Biological or Clinical Significance:
E-Selectin (Endothelial Leukocyte Adhesion Molecule-1, ELAM-1, CD62E) is a 115 kDa, type-1 transmembrane glycoprotein expressed only on endothelial cells and only after activation by inflammatory cytokines (IL-1 P, TNF-a) or endotoxin. Expression is transitory, reaching a maximum within about 6 hours after stimulation and then declining, with shedding of soluble E-Selectin. Cell-surface E-Selectin is a mediator of the rolling attachment of leukocytes to the endothelium, an essential step in extravasation of leukocytes at the site of inflammation, thereby playing a key role in localized inflammatory response. E-Selectin is believed to be particularly important in inflammation involving the skin.
The extracellular part of E-Selectin includes a calcium-dependent C2-type lectin domain, an epidermal growth factor (EGF) domain, and six repeats of a complement-regulatory-protein-like sequence. E-Selectin binds sialyl Lewis X (sLex), a sialic acid-galactose-Nacetylglucosamine-fructose tetrasaccharide, but the actual recognition is thought to be for a specific presentation of those glycosyl units in a precise three-dimensional configuration on a specific glycoprotein rather than for that particular carbohydrate.
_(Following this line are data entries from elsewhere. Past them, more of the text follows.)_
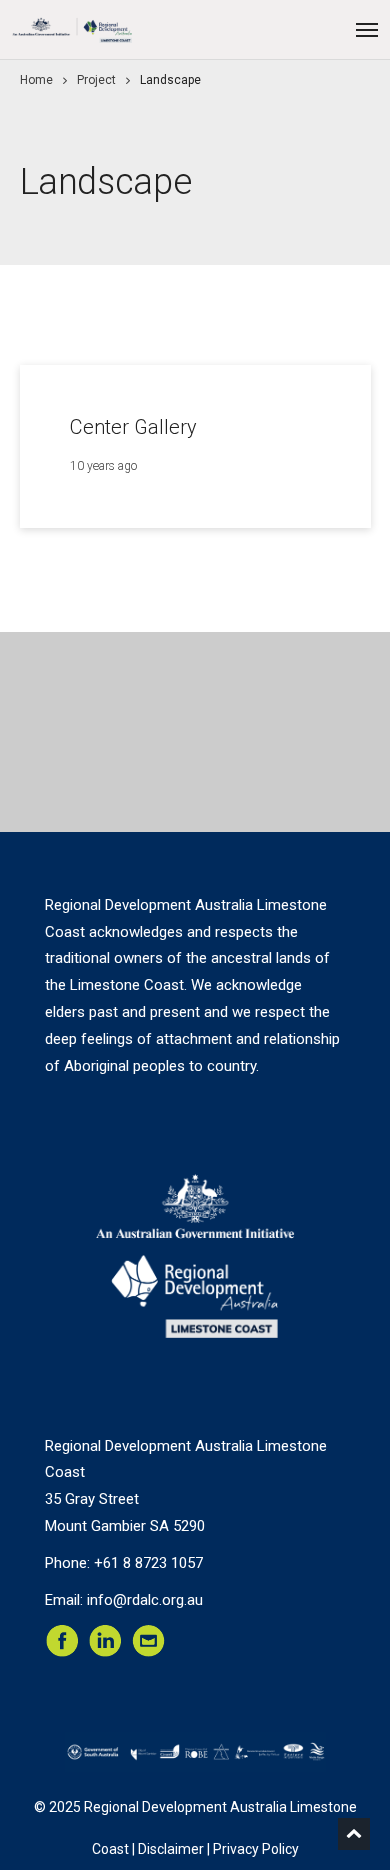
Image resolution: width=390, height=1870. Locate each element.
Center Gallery (133, 427)
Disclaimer (171, 1849)
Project (96, 80)
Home (36, 80)
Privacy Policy (256, 1849)
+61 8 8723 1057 (148, 1563)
Soluble E-Selectin is found in the blood of healthy individuals, probably arising from proteolytic cleavage of the surface-expressed molecule. Elevated levels of sE-Selectin in serum have been reported in a variety of pathological conditions. Although it might be anticipated that sE-Selectin would suppress leukocyte migration by competing with surface-associated E-Selectin, it may actually activate neutrophils and act as a pro-inflammatory agent.
Principle of Test Method:
The e-selectin assay is a solid phase ELISA designed to measure soluble e-selectin in cell culture supernates, serum, and plasma.